“Across-the-Line” and “Line-to-Ground” Capacitors

“Across-the-Line Capacitors”, or X Capacitors, serve a crucial role in many EMI (Electromagnetic Interference) and RFI (Radio Frequency Interference) applications. “Across-the-Line” Capacitors suppress electrical noise, provide protection against shock and provide operational insulation. Generally the dielectric of these “safety” capacitors are encased in a flame retardant case.

X Capacitors can be classified into three subclasses: Class X1, Class X2 and Class X3. The most common of these classes are X1 and X2. X1 Capacitors have enhanced impulse ratings and are used where very high transients (or high amplitude sounds) are likely to occur. X2 Capacitors are more often used in more general applications.

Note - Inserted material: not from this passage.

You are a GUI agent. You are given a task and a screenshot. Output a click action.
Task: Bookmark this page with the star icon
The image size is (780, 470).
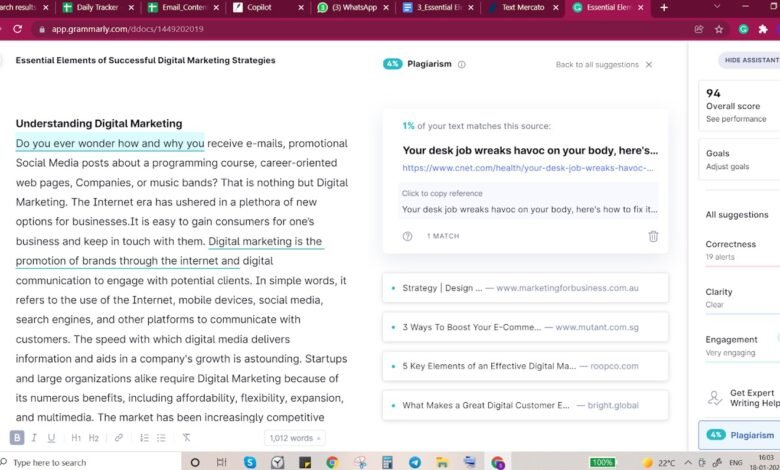click(x=719, y=29)
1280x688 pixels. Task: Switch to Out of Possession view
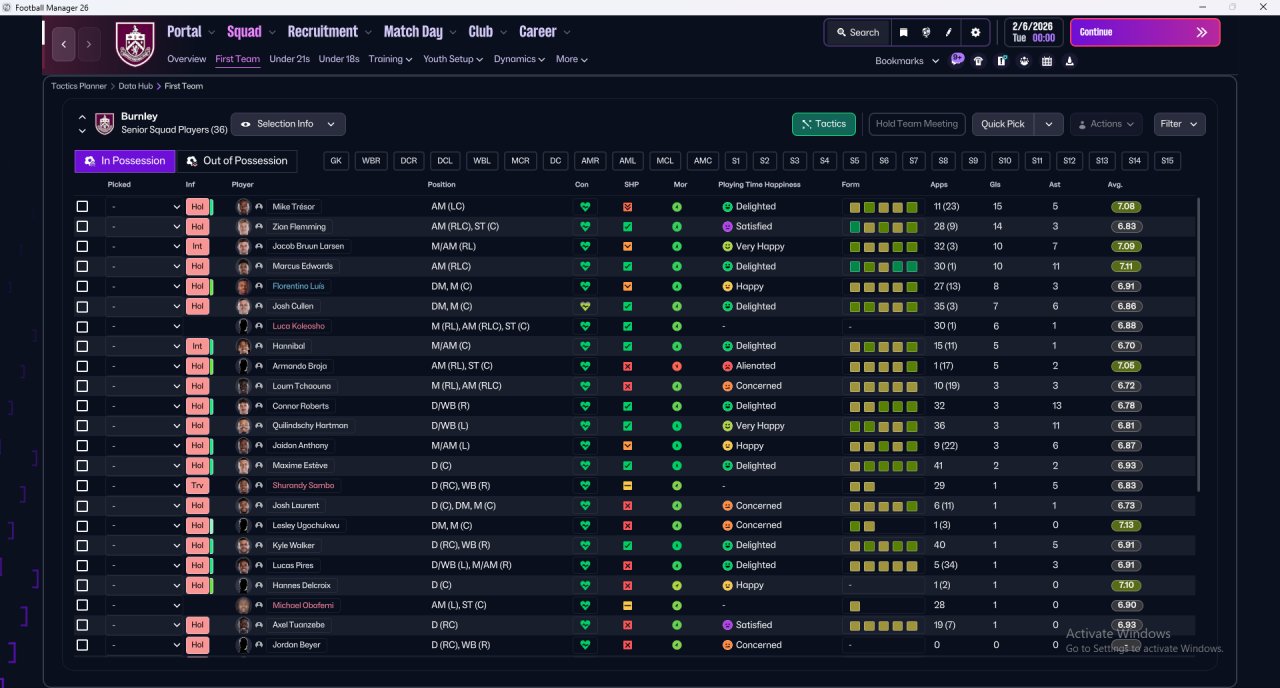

Another type of “safety” capacitor that suppresses RFI is a Y Capacitor or “Line-to-Ground” Capacitor. Unlike the X Capacitor, the Y Capacitor is designed to be connected between a current carrying conductor and a grounded conductor. The X Capacitor, on the other hand, is connected between two current carrying conductors or AC lines. Y Capacitors are manufactured in four classes; Y1, Y2, Y3 and Y4. The most common are Y1 and Y2.

Both X and Y Capacitors are rated according their voltage and peak pulse voltage. The peak pulse voltage indicates the extreme conditions, such as power surges and lightning strikes, these capacitors are able to withstand. Most household appliances contain X2 or Y2 capacitors. X2 Capacitors are impulse tested to 2.5kV and Y2 Capacitors are impulse tested to 5kV. However, when over-voltage occurs, these “safety” capacitors can fail. “Across-the-Line” Capacitors failure may result in an applications poor performance or a blown fuse but, there is no imminent danger to the user. “Line-to-Ground” Capacitors, however, can result in electrical shock or worse when the ground connection is lost.

Overall, these “safety” capacitors are designed to handle high voltage impulses while protecting the circuit and the user from harm.